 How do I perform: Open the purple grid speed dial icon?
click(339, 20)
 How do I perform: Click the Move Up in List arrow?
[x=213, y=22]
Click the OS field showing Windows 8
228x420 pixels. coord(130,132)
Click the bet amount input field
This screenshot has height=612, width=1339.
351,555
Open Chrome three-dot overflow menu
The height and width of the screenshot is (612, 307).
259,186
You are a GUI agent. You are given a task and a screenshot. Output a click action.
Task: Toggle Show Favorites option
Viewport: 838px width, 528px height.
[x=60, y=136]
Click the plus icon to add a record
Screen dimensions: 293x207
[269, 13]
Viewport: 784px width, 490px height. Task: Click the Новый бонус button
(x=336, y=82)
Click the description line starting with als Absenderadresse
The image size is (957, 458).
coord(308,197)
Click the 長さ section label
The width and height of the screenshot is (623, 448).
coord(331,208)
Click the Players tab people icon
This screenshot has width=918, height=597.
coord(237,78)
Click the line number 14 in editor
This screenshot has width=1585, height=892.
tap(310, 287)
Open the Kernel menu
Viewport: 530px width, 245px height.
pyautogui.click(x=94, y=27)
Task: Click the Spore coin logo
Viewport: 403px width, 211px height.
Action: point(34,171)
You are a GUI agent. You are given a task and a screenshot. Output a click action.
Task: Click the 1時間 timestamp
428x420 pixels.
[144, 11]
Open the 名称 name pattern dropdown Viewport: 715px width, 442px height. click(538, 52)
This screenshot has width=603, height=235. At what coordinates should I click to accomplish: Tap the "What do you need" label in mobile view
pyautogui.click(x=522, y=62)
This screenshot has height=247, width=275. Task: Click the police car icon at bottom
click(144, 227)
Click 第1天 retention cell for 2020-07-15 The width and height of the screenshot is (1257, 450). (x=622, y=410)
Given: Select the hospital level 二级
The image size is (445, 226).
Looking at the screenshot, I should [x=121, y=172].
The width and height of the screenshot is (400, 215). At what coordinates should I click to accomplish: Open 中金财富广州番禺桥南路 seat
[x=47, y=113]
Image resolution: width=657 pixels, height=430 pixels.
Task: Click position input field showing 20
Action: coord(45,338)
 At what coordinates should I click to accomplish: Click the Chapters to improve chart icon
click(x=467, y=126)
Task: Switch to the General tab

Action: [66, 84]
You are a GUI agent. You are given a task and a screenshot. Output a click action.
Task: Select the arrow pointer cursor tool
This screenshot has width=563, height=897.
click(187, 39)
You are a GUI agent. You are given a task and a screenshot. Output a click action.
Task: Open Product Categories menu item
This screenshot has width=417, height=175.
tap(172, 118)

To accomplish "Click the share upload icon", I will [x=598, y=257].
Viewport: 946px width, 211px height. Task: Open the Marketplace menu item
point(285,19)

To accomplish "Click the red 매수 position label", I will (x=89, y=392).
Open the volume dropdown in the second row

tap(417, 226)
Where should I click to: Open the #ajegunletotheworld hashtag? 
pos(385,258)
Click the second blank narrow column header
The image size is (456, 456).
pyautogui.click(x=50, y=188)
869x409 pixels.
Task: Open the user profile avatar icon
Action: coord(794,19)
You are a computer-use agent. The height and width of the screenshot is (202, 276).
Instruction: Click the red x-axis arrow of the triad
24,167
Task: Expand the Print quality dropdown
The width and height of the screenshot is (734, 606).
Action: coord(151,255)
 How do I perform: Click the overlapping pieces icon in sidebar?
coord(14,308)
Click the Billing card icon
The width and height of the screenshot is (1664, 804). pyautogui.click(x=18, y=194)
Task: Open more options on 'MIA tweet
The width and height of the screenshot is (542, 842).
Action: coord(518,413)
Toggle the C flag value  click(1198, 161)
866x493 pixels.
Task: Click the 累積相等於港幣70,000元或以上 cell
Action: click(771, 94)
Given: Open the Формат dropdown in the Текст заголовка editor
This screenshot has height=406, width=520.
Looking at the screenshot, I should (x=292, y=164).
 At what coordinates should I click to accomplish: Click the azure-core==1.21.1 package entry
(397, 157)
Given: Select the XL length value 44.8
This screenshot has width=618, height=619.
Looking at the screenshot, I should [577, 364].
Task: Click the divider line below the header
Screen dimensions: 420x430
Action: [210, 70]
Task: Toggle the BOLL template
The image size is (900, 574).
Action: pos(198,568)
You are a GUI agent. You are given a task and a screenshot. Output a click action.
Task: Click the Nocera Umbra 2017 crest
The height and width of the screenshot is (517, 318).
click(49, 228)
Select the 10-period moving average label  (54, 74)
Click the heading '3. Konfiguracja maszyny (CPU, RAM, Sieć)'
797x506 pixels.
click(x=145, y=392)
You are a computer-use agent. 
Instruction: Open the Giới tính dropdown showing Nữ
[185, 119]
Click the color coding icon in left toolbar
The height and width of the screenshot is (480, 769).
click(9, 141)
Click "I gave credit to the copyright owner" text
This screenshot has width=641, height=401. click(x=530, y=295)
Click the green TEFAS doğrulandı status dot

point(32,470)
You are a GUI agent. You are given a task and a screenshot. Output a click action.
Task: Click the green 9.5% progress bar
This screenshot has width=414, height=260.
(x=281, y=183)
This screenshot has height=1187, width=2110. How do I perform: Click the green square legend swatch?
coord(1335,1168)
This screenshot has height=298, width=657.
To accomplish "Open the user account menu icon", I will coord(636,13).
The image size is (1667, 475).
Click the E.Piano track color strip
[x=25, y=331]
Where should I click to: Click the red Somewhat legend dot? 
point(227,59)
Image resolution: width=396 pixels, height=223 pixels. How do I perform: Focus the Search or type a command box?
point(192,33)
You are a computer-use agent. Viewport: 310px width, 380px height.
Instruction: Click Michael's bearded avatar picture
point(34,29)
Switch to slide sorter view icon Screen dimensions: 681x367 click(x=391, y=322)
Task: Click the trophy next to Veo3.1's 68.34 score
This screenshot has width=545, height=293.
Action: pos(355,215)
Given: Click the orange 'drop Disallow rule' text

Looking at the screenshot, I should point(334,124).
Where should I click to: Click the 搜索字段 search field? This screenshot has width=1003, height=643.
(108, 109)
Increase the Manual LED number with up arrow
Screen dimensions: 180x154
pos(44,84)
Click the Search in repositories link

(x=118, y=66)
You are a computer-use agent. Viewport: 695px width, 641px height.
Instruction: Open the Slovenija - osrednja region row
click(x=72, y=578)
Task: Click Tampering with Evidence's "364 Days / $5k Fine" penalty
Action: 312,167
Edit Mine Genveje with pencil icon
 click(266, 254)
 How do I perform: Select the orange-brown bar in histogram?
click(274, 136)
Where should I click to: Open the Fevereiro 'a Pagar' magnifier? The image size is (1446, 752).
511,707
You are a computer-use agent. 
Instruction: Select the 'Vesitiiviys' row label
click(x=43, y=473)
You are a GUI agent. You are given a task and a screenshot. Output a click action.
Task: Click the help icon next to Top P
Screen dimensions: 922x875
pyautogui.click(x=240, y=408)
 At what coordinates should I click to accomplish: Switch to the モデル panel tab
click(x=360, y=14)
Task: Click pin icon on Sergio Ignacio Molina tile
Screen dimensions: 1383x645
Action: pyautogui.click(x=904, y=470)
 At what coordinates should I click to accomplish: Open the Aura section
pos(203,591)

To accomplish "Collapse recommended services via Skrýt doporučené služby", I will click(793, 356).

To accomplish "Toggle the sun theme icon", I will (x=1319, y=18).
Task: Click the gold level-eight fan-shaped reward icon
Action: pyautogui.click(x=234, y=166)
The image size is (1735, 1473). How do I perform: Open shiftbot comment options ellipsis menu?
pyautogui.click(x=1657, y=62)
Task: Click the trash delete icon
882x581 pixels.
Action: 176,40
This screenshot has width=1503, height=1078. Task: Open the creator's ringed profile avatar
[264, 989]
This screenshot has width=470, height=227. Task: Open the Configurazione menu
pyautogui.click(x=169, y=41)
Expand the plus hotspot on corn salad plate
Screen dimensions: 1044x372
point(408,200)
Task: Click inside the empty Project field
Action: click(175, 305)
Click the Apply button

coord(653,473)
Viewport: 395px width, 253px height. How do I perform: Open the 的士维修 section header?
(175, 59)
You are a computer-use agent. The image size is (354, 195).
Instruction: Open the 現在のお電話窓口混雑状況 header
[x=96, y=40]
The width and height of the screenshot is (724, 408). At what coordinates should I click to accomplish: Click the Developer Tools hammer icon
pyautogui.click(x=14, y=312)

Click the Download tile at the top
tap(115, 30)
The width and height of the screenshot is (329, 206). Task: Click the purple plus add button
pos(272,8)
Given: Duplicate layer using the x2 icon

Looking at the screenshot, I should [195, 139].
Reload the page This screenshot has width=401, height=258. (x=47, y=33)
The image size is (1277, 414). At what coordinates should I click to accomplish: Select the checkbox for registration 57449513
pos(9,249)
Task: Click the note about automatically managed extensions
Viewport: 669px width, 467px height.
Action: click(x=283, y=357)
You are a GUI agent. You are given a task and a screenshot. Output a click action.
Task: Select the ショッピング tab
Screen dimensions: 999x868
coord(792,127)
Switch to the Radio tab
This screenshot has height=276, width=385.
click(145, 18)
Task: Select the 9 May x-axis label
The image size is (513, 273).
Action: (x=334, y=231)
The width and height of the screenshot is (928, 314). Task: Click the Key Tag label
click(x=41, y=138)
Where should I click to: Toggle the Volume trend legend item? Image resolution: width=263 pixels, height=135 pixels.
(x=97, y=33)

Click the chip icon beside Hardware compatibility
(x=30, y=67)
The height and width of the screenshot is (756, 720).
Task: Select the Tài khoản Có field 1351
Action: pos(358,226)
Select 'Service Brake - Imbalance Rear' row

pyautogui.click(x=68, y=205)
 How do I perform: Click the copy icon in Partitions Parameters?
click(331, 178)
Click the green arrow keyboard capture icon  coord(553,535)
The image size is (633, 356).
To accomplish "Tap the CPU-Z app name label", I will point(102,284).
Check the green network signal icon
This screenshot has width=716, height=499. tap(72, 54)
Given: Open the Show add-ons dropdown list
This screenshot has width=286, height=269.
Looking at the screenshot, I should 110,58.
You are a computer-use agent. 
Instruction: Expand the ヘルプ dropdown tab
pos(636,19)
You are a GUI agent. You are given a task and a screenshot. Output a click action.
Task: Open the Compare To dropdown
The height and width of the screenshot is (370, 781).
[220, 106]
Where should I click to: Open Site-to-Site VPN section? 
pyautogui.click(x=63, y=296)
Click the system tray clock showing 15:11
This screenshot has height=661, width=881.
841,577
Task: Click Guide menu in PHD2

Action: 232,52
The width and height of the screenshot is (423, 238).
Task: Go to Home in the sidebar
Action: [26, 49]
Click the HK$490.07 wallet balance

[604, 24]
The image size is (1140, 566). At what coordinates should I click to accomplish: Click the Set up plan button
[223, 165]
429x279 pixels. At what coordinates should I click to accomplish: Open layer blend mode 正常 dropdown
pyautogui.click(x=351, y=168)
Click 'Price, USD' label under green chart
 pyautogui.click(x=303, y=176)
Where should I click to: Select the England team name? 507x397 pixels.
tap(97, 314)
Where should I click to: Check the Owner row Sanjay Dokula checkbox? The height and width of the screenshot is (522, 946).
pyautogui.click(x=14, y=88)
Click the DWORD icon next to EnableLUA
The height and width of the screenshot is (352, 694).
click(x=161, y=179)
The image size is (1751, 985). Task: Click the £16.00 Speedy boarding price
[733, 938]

━━━━━━━━━━━━━━━━━━━━

Copy the material above word for word, taking the first line, the line containing "Click the description", and every line between them, and nothing else.

 How do I perform: Open the purple grid speed dial icon?
click(339, 20)
 How do I perform: Click the Move Up in List arrow?
[x=213, y=22]
Click the OS field showing Windows 8
228x420 pixels. coord(130,132)
Click the bet amount input field
This screenshot has height=612, width=1339.
351,555
Open Chrome three-dot overflow menu
The height and width of the screenshot is (612, 307).
259,186
You are a GUI agent. You are given a task and a screenshot. Output a click action.
Task: Toggle Show Favorites option
Viewport: 838px width, 528px height.
[x=60, y=136]
Click the plus icon to add a record
Screen dimensions: 293x207
[269, 13]
Viewport: 784px width, 490px height. Task: Click the Новый бонус button
(x=336, y=82)
Click the description line starting with als Absenderadresse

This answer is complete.